Cell Biology & Electron Microscopy, AG Prof. Uwe-G. Maier
Karl-von-Frisch-Straße 8, 35032 Marburg
+49-6421 28 21509
thomas.heimerl@synmikro.uni-marburg.de

 

Description

The core facility for Electron Microscopy is integrated as part of the Laboratory for Cell Biology of Prof. Dr. Uwe-G. Maier. For different kind of samples, various preparation methods and techniques can be offered and applied.
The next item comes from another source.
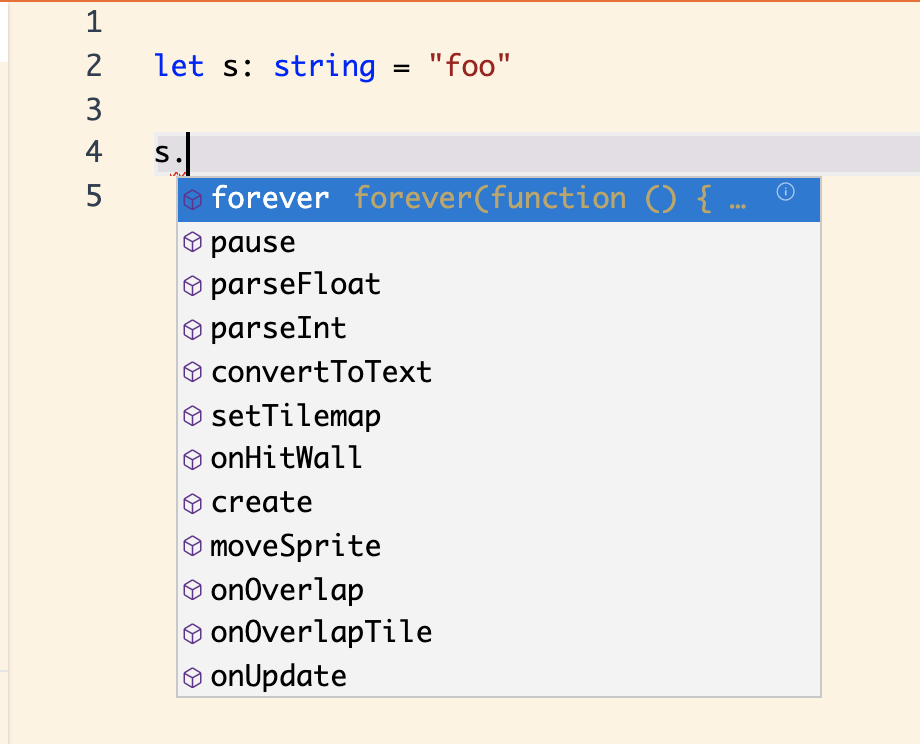Image resolution: width=920 pixels, height=744 pixels.
Task: Click the cube icon next to "pause"
Action: click(191, 241)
Beside classical methods like negative staining of cell suspensions or purified proteins, which is a straight forward technique, some more complex procedures are also performed:

  • Freeze-etching and freeze-fracturing for the illustration of cell surfaces (BALZER freeze-etching unit),
  • Chemical fixation and resin embedding of cells,
  • Cryo-fixation via plunge-freezing for preservation of cellular ultrastructure,
  • High-pressure freezing of cells and tissues (Wohlwend HPF Compact 02),
  • Ultrathin sectioning of resin embedded samples (Leica EM UC7rt, Reichert Ultracut-E),
  • Immunogold localisation of proteins,
  • Sample preparation for scanning electron microscopy (SEM),
  • 3-D reconstruction via electron tomography,
  • Post-processing of data sets.

Therefore, it should be possible to find the best fitting method for the specific research interest and finally investigate the samples in a 200 kV Transmission Electron Microscope from JEOL (JEM-2100) or the 80 kV Zeiss CEM902.
The core facility has been conducted by Dr. Andreas Klingl who changed to the LMU Munich in July 2014.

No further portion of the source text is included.